NOTE: Spoilers from throughout the second season of “Gotham” are present in this review
Gotham saw a handful of improvements in its second season, resulting in a season that still wasn’t perfectly airtight with its storytelling, but was at least a little more consistently exciting and fun than Season One could be. With the introduction of great new villains like Hugo Strange, and a more dark and personal journey for Jim Gordon, Gotham is edging closer to the outstanding pedigree of most Batman-themed media, even if it still has a little ways to go to truly get there.
With the mobs of Gotham City mostly decimated after the events of Season One, Season Two shifted focus to developing more personalized criminal identities for the city. This was accomplished with a specially-titled front half and back half of the season, with the season’s front half episodes being dubbed the, “Rise of the Villains” arc, while the back half of the season was dubbed the, “Wrath of the Villains” arc. It goes to show where Gotham’s focus was most during Season Two, and as much as Gordon was still effectively put through the emotional ringer, the villains were often the star of the show this season, as you could expect.
In the front half of the season, Gordon was placed against Theo Galavan, the favoured son of a secret sect of Gotham City’s underbelly called the Order of St. Dumas, which sought to reclaim the city from the wealthy families that previously pushed the Dumas family out. The conflict began on a solid note, and the sibling duo of Theo and Tabitha Galavan were initially promising villains, though they were also overshadowed by their initial plan, a great Joker-foreshadowing villain group called The Maniax, which included Jerome Valeska and Barbara Kean. The Maniax were fun and memorable characters, which is why it’s a shame that they were obliterated early in the season, with Jerome even being killed off. Barbara, meanwhile, was banished to Arkham Asylum after an encounter with Gordon leaves her comatose, with the show going back-and-forth on whether she’s a true villain, or simply a misunderstood victim of circumstance. Either way, Barbara at least got more interesting this season.
Over time though, the Galavan siblings did somewhat lose their appeal a bit, especially since the season often didn’t know what to do with Tabitha, who is supposed to double as a loose re-invention of DC Comics villainess, Tigress. The moment where Gordon finally kills Theo Galavan in the midseason finale, forsaking legal justice for his own personal justice, was pretty great, and it did set up Theo to be revived later and briefly return as the forerunner to another recognizable DC Comics villain, Azrael, though in the season’s front half, Gordon’s journey stood out more than Theo Galavan. Gordon’s relationship with Leslie Thompkins was a big part of this, with the two even deliberating leaving Gotham City after Leslie becomes pregnant, though after Gordon is briefly incarcerated for his murder of Theo Galavan, Leslie just kind of disappears, and is mostly forgotten about for the rest of the season. She even loses the baby off-screen, which feels like annoying back-pedaling on what was otherwise a fairly interesting deviation from DC Comics canon, where Barbara Kean serves as mother to Gordon’s children.

===

_TASK 1_:
Quote the rows from the line containing "Locate an element on the screen. The" up to and including the line containing "coordinates (637, 208).".
_TASK 2_:
Write the next part of the review of the second season of "Gotham", starting after its final sentence.
The review and the rows come from separate, unrelated sources.

_SUPPLIED INFORMATION_:
===

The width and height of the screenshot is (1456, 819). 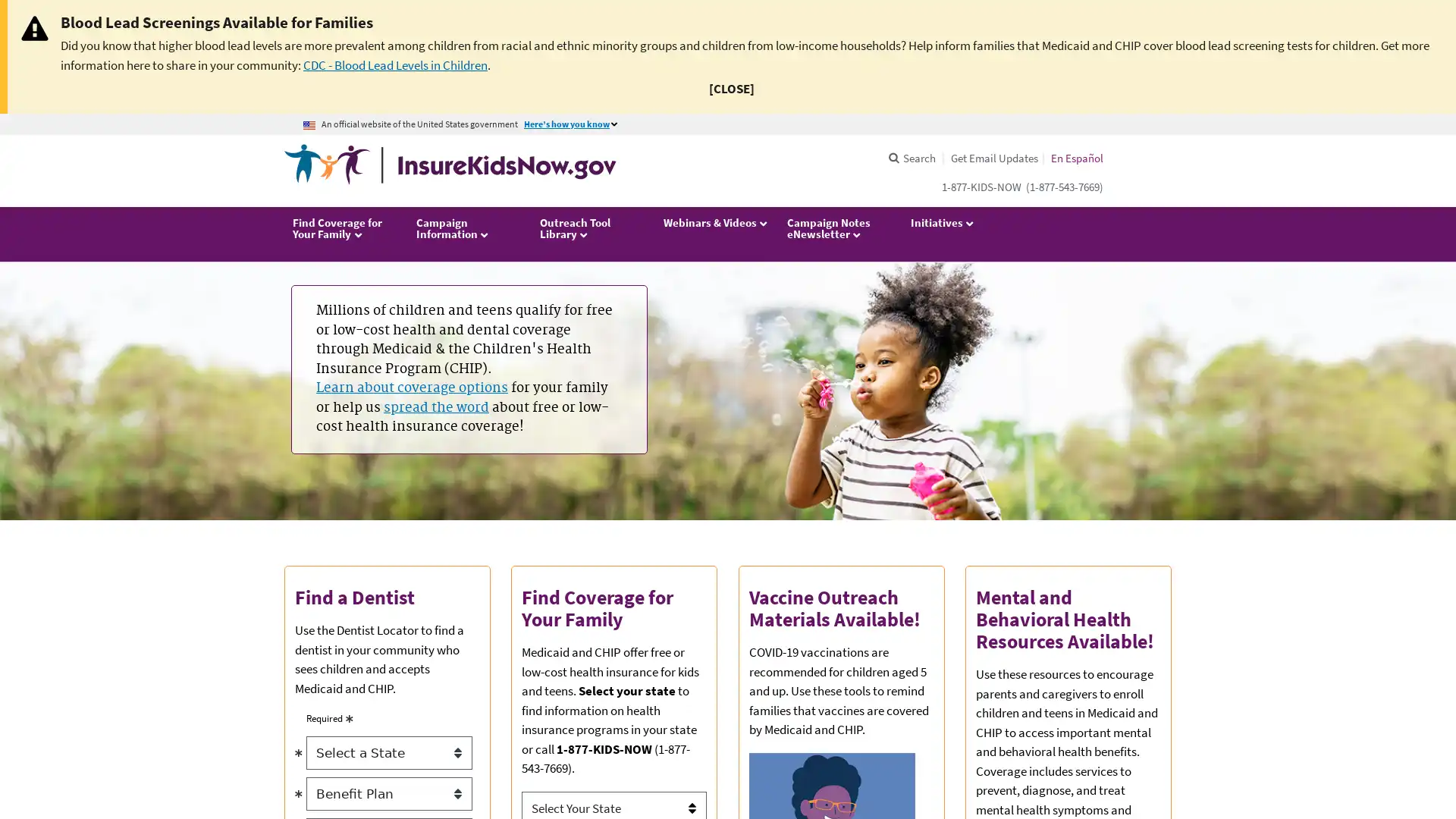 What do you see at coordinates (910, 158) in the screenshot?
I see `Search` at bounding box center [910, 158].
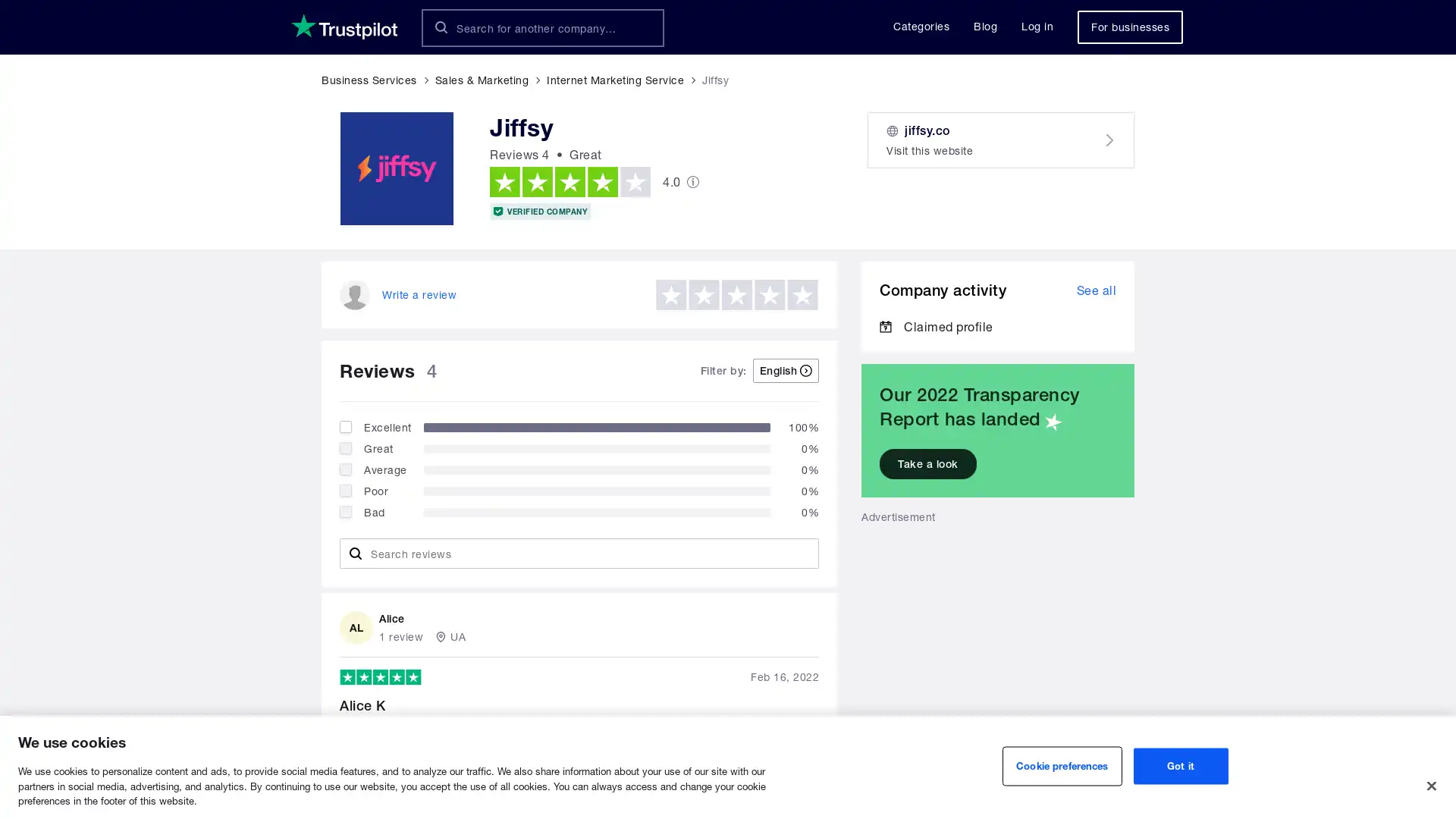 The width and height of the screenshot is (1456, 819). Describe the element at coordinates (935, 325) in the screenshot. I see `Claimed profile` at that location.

===

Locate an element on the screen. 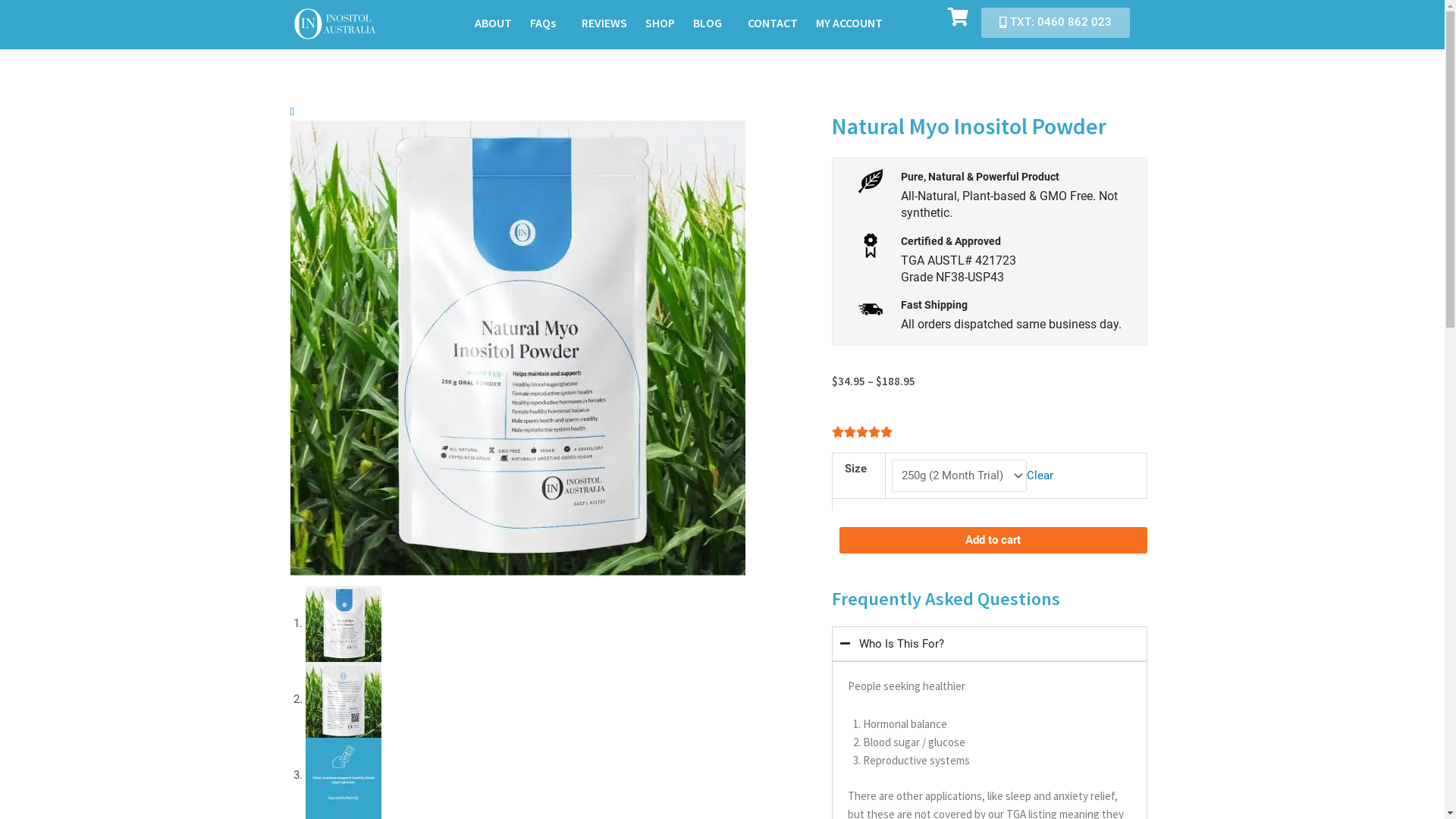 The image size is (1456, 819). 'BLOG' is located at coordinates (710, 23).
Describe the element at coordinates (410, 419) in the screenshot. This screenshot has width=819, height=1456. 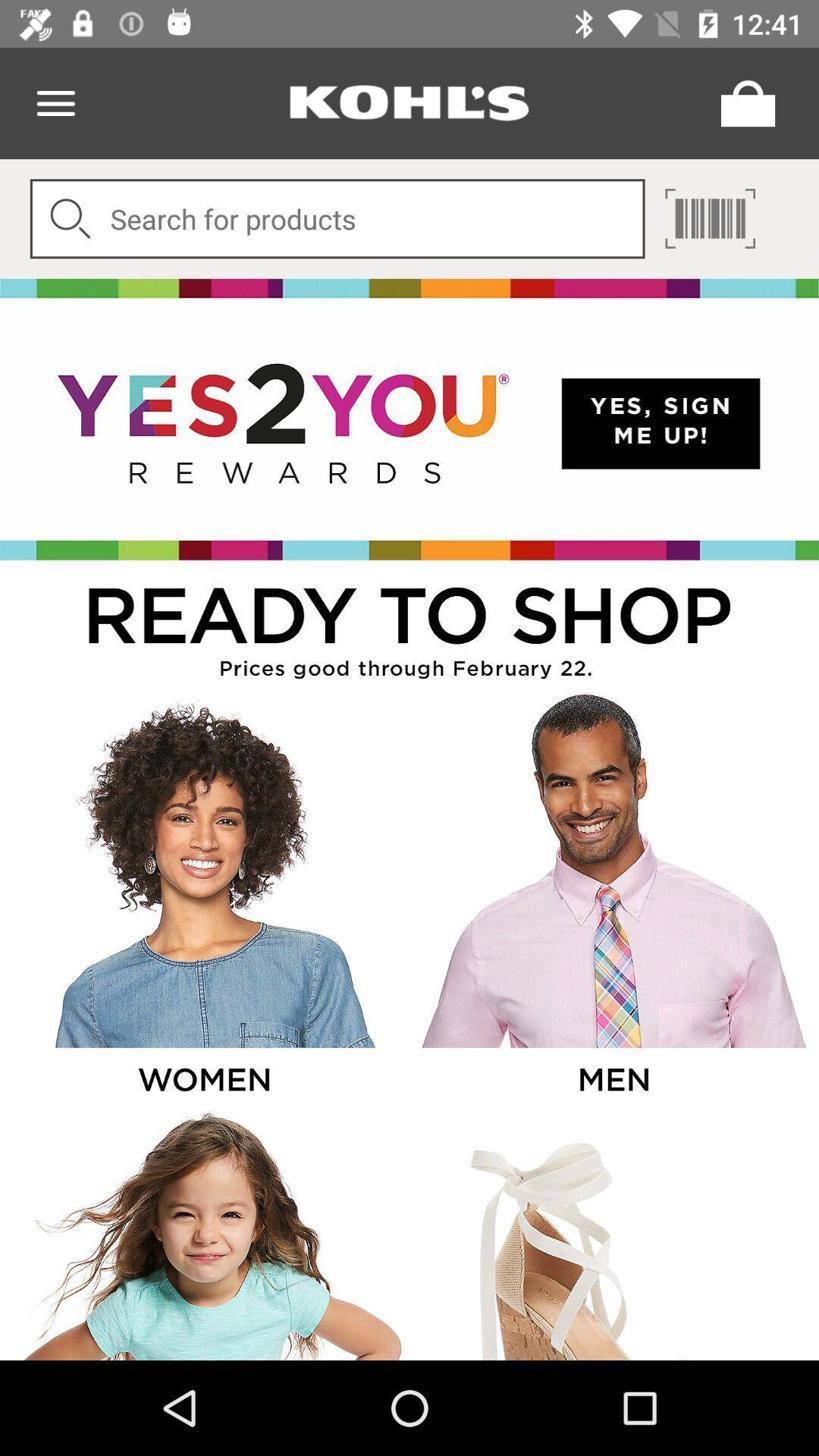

===

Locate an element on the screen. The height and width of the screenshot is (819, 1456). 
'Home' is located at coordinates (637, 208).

===

_EXPECTED ANSWER 1_:
Locate an element on the screen. The height and width of the screenshot is (819, 1456). 
'Home' is located at coordinates (637, 208).

_EXPECTED ANSWER 2_:
The “Wrath of the Villains” arc was pretty evidently the stronger of the two in Gotham’s second season, especially since it introduced one of the show’s best Batman villain representations yet, Hugo Strange. Strange’s presence builds on an Arkham Asylum plot that was foreshadowed in Season One, and subsequently abandoned, before Season Two picked it up again. The wait was worth it though, as Strange’s menacing intelligence and twisted, amoral experiments finally gave Gotham a worthy enemy to place at Gordon’s feet, especially when the GCPD are predictably no help.
Speaking of the GCPD, the Maniax arc made for another major deviation from DC Comics canon, when Sarah Essen, Gordon’s initial captain in this show and future second wife in the printed panels, is killed off by Jerome, leading to her being replaced by Captain Nathaniel Barnes, an original new character not present in DC lore that was invented for Gotham. Barnes’ uncompromising, hardline stance on crime in Gotham City made him an unpredictable ally or nemesis to Gordon, depending on where Gordon’s investigation against his foes stood, and he made for a pretty strong contrast to Gordon’s more morally murky portrayal this season. Barnes often represented the letter of the law when Gordon had to face bending and breaking the rules to bring down the villains, and while his fate at the end of the season is unknown, after he’s stabbed by Azrael and left in critical condition, he ultimately ended up being a more interesting captain for the GCPD than Essen ever was.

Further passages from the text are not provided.